● WHAT TO WORK ON
Please render the material as a numbered list, beginning at its first line and stopping after the line that contains "The width and height of the screenshot is (863, 1000).", with blank lines left out.

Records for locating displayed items
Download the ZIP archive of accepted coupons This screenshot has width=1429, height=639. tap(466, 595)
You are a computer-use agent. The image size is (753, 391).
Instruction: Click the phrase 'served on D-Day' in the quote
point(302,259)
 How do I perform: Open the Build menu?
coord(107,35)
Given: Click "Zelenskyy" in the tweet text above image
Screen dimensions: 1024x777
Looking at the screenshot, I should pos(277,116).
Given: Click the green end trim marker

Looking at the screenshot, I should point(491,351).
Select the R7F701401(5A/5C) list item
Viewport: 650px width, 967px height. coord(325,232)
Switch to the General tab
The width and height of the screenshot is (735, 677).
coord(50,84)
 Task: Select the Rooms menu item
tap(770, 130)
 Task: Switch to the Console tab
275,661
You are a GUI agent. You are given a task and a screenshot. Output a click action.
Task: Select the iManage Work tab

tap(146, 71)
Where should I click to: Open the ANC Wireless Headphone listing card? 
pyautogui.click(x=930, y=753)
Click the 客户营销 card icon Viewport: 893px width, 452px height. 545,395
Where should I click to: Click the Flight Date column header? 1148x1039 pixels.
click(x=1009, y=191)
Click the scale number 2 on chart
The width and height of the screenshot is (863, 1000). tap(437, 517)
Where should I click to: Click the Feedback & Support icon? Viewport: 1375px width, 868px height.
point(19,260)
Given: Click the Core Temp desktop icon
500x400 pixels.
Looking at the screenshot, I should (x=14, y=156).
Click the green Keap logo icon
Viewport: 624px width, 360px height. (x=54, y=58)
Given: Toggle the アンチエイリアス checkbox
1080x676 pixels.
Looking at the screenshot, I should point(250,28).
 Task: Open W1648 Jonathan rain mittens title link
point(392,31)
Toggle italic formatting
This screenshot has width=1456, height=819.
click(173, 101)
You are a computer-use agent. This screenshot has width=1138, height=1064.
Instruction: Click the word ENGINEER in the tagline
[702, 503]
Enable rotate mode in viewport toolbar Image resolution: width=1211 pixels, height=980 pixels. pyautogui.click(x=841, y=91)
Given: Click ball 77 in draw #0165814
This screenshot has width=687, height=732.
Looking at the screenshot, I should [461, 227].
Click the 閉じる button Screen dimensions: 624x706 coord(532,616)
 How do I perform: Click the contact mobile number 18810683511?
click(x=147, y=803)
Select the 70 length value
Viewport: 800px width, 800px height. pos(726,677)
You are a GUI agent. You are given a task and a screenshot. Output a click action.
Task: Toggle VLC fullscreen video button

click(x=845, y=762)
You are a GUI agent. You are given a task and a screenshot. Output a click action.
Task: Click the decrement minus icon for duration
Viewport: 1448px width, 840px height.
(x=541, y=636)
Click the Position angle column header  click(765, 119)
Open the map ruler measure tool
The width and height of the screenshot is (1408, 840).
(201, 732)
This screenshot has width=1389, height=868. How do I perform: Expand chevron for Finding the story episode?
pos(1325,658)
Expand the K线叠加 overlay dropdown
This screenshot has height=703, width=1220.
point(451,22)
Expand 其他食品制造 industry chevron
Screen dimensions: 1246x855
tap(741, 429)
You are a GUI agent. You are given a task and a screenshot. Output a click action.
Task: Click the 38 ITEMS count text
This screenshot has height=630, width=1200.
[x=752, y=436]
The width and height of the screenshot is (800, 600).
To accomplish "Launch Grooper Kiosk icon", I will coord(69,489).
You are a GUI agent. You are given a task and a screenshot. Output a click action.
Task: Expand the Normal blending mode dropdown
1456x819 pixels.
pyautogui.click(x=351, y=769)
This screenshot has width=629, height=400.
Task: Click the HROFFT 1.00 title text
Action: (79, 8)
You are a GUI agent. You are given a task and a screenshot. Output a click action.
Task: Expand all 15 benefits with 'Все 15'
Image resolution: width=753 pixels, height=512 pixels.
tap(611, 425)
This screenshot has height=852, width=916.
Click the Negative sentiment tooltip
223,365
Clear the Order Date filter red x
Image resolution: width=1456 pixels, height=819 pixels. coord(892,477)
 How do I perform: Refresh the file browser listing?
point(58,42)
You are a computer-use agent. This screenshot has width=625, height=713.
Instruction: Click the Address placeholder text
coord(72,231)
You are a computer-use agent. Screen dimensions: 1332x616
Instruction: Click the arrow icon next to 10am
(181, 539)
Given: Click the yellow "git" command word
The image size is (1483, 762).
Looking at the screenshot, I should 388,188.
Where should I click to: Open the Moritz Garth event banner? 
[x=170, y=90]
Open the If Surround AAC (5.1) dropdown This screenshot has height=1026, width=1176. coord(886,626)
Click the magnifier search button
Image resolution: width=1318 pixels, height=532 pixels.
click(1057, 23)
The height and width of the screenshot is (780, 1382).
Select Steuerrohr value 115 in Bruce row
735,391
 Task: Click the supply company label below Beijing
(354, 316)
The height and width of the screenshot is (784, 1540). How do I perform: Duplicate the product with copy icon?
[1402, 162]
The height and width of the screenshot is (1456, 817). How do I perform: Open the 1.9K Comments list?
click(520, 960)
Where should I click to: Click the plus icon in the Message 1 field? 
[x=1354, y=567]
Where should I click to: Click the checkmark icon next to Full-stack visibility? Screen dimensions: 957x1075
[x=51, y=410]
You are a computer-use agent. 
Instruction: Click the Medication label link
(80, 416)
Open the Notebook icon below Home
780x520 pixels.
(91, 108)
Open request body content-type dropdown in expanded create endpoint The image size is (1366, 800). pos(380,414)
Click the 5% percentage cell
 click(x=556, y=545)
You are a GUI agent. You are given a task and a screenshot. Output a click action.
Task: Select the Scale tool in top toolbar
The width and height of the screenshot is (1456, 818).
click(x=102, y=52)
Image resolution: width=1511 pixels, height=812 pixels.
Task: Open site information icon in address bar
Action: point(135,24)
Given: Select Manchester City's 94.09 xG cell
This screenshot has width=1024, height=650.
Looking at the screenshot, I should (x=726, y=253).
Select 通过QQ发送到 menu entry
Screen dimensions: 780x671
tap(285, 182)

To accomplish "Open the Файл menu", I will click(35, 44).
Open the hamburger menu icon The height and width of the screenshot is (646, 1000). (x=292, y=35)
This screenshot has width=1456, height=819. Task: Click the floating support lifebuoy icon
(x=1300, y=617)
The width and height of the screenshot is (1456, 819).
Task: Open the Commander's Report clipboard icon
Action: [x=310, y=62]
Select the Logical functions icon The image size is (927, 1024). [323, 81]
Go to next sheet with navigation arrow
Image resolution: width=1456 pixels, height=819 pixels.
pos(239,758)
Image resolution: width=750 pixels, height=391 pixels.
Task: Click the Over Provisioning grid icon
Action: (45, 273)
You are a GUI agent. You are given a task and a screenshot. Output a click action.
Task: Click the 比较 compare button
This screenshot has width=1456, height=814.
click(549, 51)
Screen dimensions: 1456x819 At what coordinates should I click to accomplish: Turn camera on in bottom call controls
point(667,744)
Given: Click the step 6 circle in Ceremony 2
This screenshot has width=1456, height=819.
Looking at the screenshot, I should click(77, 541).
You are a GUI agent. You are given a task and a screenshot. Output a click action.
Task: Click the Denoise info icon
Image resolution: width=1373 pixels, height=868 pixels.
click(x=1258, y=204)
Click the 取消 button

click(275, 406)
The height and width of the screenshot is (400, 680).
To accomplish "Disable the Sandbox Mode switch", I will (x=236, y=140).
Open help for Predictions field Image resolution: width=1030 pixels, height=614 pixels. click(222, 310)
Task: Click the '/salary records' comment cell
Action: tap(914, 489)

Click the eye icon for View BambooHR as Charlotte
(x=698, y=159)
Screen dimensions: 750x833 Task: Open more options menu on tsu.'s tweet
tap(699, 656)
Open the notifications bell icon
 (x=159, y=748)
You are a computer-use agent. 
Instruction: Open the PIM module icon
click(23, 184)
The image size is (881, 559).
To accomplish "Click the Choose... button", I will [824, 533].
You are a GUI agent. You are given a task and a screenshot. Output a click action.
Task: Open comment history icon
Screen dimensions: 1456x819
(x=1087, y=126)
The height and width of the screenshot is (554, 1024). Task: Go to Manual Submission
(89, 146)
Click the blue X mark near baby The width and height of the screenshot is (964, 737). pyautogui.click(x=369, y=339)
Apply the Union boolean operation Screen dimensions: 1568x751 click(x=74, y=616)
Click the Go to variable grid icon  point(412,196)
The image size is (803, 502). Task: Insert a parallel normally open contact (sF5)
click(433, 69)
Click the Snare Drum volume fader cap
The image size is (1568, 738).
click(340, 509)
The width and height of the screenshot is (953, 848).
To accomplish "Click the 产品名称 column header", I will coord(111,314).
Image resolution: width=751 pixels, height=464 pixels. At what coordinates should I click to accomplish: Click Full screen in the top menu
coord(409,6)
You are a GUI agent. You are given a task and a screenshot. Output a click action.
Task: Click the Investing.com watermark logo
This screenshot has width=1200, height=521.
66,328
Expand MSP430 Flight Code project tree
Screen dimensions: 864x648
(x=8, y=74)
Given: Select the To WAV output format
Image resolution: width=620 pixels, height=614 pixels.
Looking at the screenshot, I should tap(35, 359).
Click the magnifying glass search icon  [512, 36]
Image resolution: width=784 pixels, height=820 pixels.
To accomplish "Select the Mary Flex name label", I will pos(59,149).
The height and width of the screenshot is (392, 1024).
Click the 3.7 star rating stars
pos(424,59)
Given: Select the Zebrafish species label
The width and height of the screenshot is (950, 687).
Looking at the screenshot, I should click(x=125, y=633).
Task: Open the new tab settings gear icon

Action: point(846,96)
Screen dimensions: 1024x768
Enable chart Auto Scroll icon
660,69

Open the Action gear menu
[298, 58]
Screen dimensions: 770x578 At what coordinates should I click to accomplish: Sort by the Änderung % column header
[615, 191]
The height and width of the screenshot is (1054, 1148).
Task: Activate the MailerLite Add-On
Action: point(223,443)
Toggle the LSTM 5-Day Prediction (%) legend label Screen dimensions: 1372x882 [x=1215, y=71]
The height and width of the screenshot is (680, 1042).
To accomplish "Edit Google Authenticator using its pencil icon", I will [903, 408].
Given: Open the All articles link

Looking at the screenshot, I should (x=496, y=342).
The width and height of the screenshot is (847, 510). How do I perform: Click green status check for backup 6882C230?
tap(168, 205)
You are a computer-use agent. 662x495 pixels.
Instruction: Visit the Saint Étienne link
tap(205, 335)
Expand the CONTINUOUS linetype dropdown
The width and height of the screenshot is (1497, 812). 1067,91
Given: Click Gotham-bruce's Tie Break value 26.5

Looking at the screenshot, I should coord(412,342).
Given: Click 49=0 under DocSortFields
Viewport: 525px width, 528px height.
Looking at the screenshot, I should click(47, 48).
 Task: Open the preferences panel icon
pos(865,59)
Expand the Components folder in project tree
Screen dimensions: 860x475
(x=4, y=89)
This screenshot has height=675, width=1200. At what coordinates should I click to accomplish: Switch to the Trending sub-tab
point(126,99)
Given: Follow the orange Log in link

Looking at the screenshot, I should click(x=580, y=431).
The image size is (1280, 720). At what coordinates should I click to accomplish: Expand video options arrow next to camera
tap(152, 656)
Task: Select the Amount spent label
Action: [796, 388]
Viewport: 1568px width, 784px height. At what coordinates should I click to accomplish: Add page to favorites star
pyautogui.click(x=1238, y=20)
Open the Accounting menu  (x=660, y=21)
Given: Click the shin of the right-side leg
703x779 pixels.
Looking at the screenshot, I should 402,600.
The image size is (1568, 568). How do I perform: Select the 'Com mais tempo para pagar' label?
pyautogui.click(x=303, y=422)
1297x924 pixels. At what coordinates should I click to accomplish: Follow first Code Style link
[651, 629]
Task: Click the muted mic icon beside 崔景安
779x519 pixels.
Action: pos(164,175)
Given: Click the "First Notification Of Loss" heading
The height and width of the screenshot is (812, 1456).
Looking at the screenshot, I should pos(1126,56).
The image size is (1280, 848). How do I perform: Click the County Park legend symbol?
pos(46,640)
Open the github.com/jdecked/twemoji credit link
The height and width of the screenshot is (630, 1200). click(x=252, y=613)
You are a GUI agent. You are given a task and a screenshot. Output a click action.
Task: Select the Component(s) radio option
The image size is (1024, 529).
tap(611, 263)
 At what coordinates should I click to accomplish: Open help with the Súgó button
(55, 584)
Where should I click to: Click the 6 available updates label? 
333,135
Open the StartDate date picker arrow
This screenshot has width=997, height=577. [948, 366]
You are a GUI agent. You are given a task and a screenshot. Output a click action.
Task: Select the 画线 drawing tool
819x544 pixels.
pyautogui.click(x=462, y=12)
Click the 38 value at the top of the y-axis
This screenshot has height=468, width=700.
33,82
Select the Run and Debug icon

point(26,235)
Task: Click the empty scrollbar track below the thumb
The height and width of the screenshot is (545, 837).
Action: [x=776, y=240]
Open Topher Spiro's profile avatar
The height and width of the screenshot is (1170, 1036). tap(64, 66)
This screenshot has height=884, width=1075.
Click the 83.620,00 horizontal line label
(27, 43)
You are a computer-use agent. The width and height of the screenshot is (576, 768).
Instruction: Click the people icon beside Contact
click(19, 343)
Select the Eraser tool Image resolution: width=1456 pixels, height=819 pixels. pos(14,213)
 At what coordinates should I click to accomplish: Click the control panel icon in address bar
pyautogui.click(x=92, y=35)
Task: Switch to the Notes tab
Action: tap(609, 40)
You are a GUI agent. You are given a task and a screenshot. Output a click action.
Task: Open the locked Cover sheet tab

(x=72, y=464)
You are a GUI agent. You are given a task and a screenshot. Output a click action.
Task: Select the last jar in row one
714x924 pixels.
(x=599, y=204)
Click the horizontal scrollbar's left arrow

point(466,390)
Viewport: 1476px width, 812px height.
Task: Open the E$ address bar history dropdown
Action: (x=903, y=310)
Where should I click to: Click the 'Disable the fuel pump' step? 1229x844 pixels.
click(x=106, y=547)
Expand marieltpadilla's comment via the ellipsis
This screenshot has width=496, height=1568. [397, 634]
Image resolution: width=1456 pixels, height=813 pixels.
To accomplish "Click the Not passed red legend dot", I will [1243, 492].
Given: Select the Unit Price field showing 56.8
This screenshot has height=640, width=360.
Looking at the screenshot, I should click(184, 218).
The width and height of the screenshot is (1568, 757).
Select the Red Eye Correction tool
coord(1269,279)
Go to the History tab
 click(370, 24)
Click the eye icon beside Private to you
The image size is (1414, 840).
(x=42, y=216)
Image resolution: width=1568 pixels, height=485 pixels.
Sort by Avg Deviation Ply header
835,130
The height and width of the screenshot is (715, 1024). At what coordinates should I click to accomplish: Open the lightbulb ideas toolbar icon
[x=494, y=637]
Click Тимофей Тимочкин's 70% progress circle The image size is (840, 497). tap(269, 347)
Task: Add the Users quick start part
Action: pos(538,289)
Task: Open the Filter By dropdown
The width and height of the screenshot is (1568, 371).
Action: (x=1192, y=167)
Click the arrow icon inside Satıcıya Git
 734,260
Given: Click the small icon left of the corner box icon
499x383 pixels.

● WRITTEN RESPONSE
1. Download the ZIP archive of accepted coupons This screenshot has width=1429, height=639. tap(466, 595)
2. You are a computer-use agent. The image size is (753, 391).
3. Instruction: Click the phrase 'served on D-Day' in the quote
4. point(302,259)
5.  How do I perform: Open the Build menu?
6. coord(107,35)
7. Given: Click "Zelenskyy" in the tweet text above image
8. Screen dimensions: 1024x777
9. Looking at the screenshot, I should pos(277,116).
10. Given: Click the green end trim marker
11. Looking at the screenshot, I should point(491,351).
12. Select the R7F701401(5A/5C) list item
13. Viewport: 650px width, 967px height. coord(325,232)
14. Switch to the General tab
15. The width and height of the screenshot is (735, 677).
16. coord(50,84)
17.  Task: Select the Rooms menu item
18. tap(770, 130)
19.  Task: Switch to the Console tab
20. 275,661
21. You are a GUI agent. You are given a task and a screenshot. Output a click action.
22. Task: Select the iManage Work tab
23. tap(146, 71)
24. Where should I click to: Open the ANC Wireless Headphone listing card? 
25. pyautogui.click(x=930, y=753)
26. Click the 客户营销 card icon Viewport: 893px width, 452px height. 545,395
27. Where should I click to: Click the Flight Date column header? 1148x1039 pixels.
28. click(x=1009, y=191)
29. Click the scale number 2 on chart
30. The width and height of the screenshot is (863, 1000). tap(437, 517)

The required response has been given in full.